__Input__.
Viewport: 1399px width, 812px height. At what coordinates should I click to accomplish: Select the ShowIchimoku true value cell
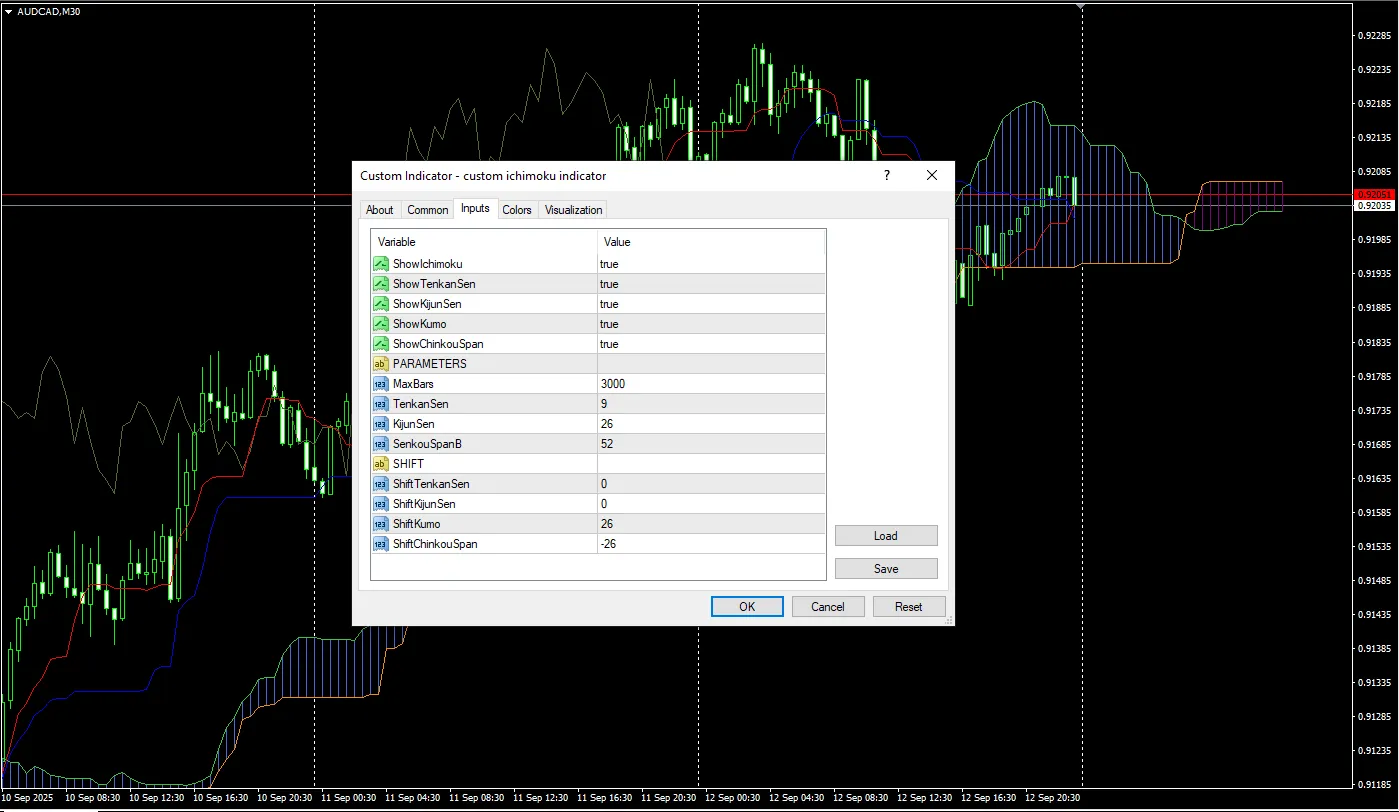point(609,264)
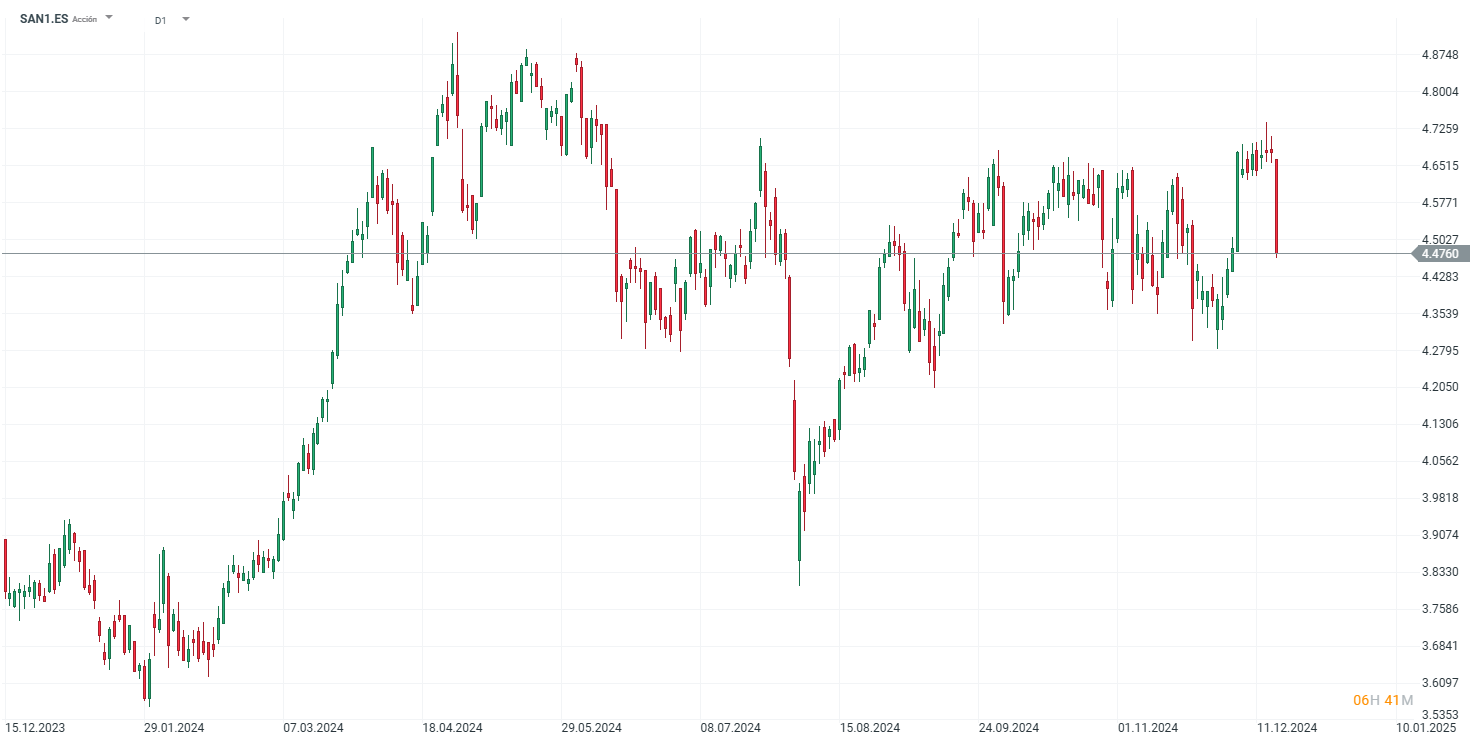Click the 4.6515 price axis label
The image size is (1482, 745).
[1440, 166]
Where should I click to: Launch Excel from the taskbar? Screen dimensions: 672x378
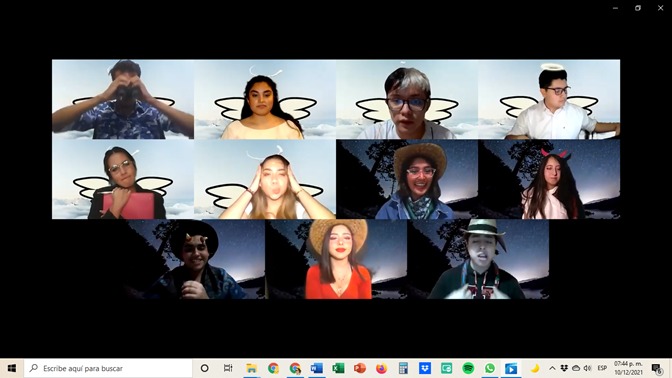[338, 368]
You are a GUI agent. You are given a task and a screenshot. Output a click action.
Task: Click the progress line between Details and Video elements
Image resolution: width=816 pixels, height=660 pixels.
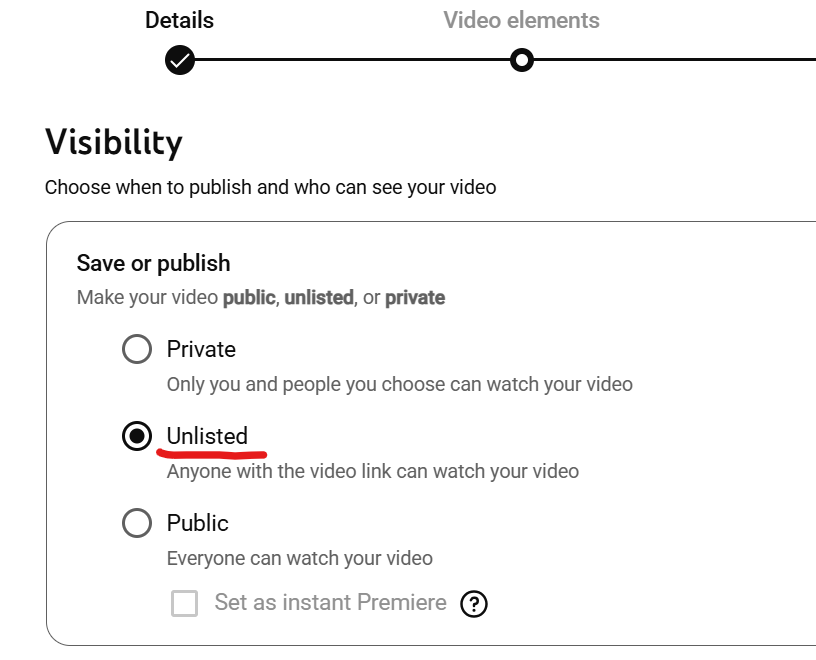(350, 61)
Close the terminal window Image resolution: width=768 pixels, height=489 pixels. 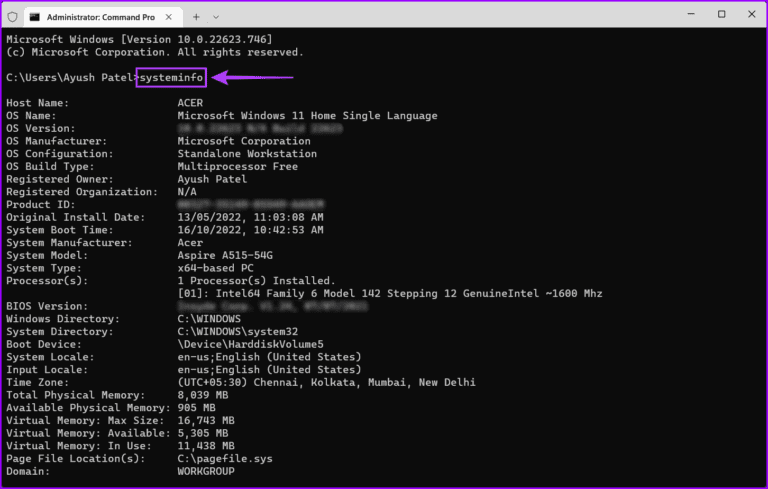752,14

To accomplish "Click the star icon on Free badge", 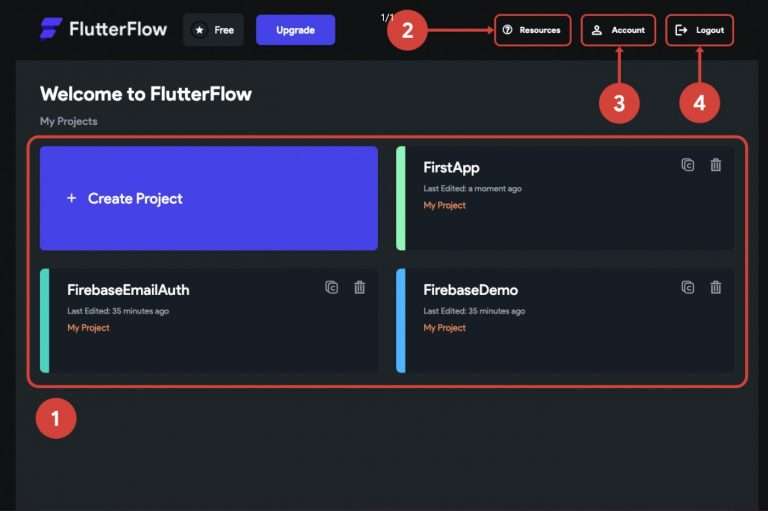I will click(x=199, y=30).
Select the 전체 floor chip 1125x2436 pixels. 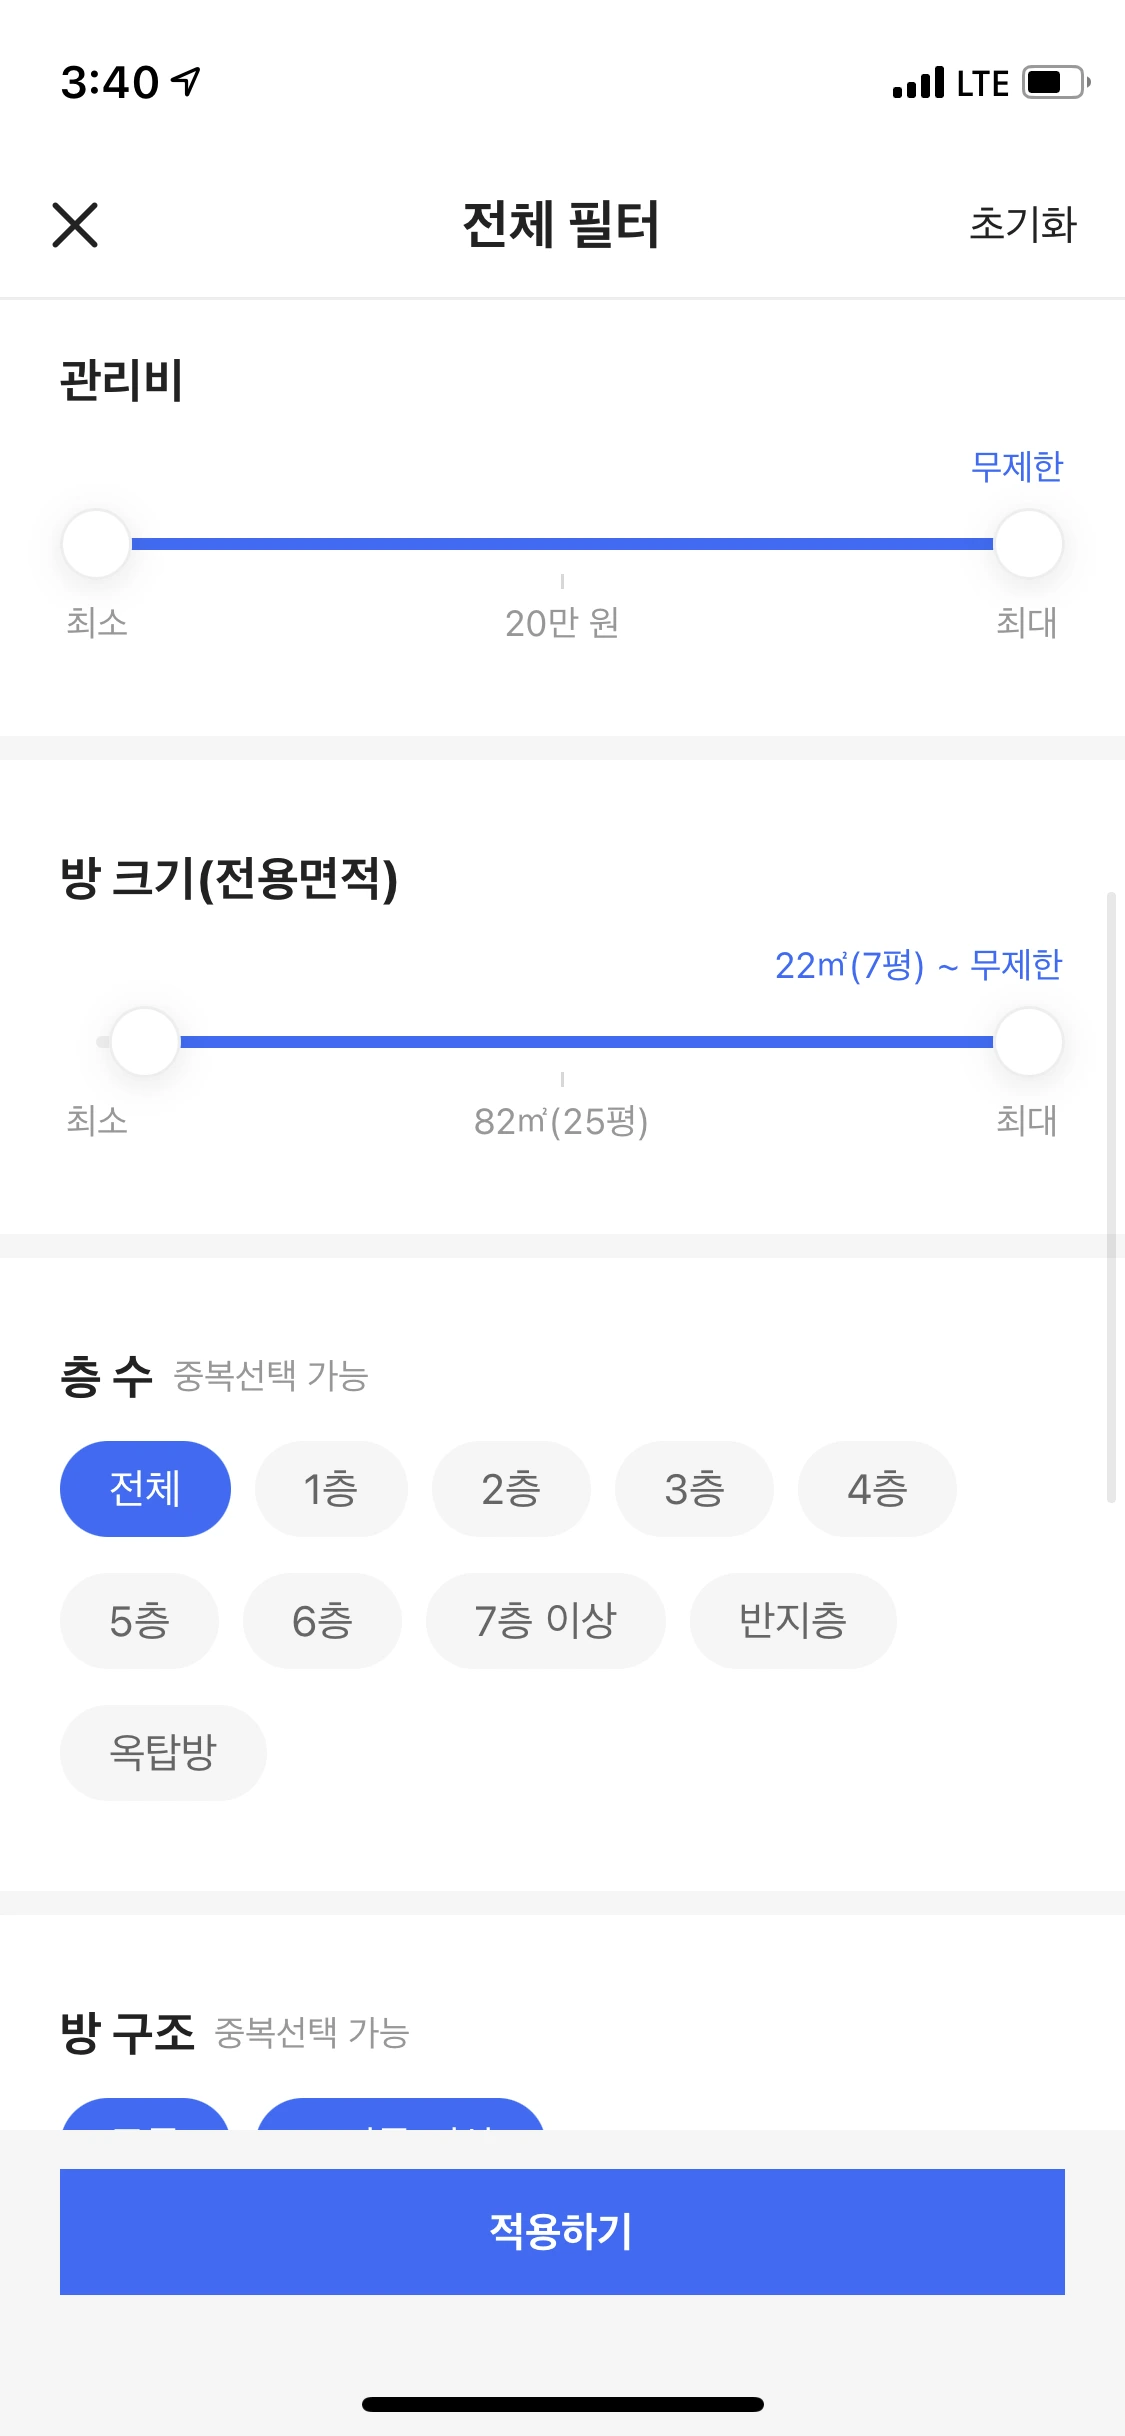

__Instructions for the task__. Reproduce the material above exactly, first line through the line that contains "Task: Click the", minus the pictures.

__Answer area__.
Viewport: 1399px width, 812px height. At what coordinates should I click to accomplish: Select the ShowIchimoku true value cell
point(609,264)
Click the 4.6515 price axis label
The image size is (1482, 745).
[1440, 166]
Where should I click to: Launch Excel from the taskbar? Screen dimensions: 672x378
[338, 368]
You are a GUI agent. You are given a task and a screenshot. Output a click action.
Task: Click the progress line between Details and Video elements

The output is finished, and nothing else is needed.